QUEBEC - Le gouvernement n'est pas engagé sur une tendance vers la privatisation des soins de santé, a déclaré jeudi le ministre de la Santé, Philippe Couillard.
Il a soutenu que l'élargissement du nombre de chirurgies couvertes par une assurance privée demeure hypothétique.
"On veut faire évoluer l'accès pour l'ensemble des citoyens à l'ensemble des chirurgies pour éventuellement peut-être étudier la possibilité - vous voyez qu'il y a plusieurs si - d'étendre l'assurance à d'autres chirurgies, mais ce n'est pas quelque chose qui est assuré", a-t-il dit lors d'un point de presse.
Actuellement, il est possible de contracter une assurance privée afin de couvrir les chirurgies de la hanche, du genou et de la cataracte.
M. Couillard a soutenu que le système de santé devait toutefois évoluer afin de répondre aux besoins des gens. Il a donné l'exemple de la Loi 33 qui a donné une définition légale d'un système de cliniques privées.
"C'est un pas en avant dans le système de santé québécois, mais on avance là-dedans avec prudence, avec notre principe fondamental qui est le développement d'un système public de santé très fort, à l'intérieur duquel le privé joue un rôle de partenaire qui aide le système et non pas agit à son détriment", a dit M. Couillard.
Jeudi, la présidente de la CSN, Claudette Carbonneau, a affirmé qu'un réseau de santé privé parallèle se mettait insidieusement en place tandis que l'accessibilité aux soins publics diminuait.
Mme Carbonneau a soutenu que les produits d'assurance couvrant les soins dispensés par le secteur privé se multipliaient pendant que les pénuries de personnel s'aggravaient.
"Le phénomène des pénuries, loin de se résorber, s'aggrave dans les établissements ce qui rend encore plus difficile l'accès au réseau public, a-t-elle dit devant l'édifice de l'Assemblée nationale. On voit aussi apparaître énormément de nouveaux produits d'assurance, notamment contre les maladies graves, la perte d'autonomie. C'est vraiment, de façon pernicieuse, un réseau parallèle à deux vitesses qui est en train de se mettre en place."

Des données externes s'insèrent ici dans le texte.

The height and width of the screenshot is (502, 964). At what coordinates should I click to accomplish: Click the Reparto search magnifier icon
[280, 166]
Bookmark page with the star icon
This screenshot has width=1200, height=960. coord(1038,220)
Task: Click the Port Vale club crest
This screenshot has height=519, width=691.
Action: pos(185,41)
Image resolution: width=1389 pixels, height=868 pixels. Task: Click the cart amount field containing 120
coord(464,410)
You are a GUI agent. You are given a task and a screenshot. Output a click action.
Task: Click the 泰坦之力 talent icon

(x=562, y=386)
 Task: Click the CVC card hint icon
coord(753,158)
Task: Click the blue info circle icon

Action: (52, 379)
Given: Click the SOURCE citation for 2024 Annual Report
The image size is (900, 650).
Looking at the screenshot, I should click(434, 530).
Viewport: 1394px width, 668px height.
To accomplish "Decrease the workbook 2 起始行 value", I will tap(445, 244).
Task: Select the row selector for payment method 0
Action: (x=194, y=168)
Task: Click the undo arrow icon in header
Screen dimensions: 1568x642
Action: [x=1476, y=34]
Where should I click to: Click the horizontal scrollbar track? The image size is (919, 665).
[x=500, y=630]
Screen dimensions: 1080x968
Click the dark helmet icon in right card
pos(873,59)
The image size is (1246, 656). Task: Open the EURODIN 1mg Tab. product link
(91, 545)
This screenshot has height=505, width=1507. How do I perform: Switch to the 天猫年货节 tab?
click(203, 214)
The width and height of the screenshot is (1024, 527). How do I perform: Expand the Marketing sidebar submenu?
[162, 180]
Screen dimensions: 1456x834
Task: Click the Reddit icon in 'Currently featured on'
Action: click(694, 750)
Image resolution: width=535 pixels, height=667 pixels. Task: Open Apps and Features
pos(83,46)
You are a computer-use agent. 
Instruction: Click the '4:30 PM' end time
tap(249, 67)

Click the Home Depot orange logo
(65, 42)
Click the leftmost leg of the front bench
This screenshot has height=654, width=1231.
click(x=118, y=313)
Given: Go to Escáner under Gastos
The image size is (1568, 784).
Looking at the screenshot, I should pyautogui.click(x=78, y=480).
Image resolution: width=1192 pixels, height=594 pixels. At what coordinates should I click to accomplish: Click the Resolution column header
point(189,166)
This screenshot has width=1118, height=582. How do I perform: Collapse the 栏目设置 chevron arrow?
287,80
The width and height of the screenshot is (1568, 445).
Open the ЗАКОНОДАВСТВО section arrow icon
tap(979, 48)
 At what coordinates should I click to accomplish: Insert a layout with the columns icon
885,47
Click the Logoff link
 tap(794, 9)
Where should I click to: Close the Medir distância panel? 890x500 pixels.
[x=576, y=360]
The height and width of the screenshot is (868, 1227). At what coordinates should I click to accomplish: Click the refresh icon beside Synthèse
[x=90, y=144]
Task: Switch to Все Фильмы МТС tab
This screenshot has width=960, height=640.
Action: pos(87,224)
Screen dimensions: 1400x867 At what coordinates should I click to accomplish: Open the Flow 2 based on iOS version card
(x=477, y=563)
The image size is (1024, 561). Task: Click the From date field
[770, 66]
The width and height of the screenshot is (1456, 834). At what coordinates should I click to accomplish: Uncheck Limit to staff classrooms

La présidente de la Conférence des syndicats nationaux a accusé le gouvernement de ne pas faire le débat sur le financement des soins de santé "à visière levée".
Mme Carbonneau ainsi que son homologue de la Fédération des travailleurs du Québec, Michel Arsenault, ont confié jeudi à la chef du Parti québécois, Pauline Marois, une pétition signée par 88 000 personnes préoccupées par cette question, qui a ensuite été déposée à l'Assemblée nationale.
Mme Marois a réaffirmé que son parti considérait qu'il ne fallait pas augmenter davantage la place du privé dans les soins de santé, se disant favorable à des gains de performance.
"On ne devrait pas ouvrir l'accès à de nouvelles chirurgies pour ce qui est des assurances", a-t-elle dit en recevant la pétition des syndicats.
Le porte-parole de l'opposition officielle, Eric Caire, a de son côté accusé les péquistes de vouloir ainsi ménager leurs relations avec les centrales syndicales.
Il a aussi répété la position de son parti en faveur de la possibilité que les médecins puissent travailler à la fois dans le secteur public et le privé.
M. Caire a soutenu qu'il ne fallait pas opposer le privé au public dans le débat sur les soins de santé.
"Je pense que le privé peut enseigner au public et le public peut enseigner des choses au privé aussi", a-t-il dit lors d'une conférence de presse.
Le dépôt de la pétition à Québec, jeudi, était le prélude d'une grande marche organisée par les syndicats à Montréal afin de manifester en faveur du système de soins publics.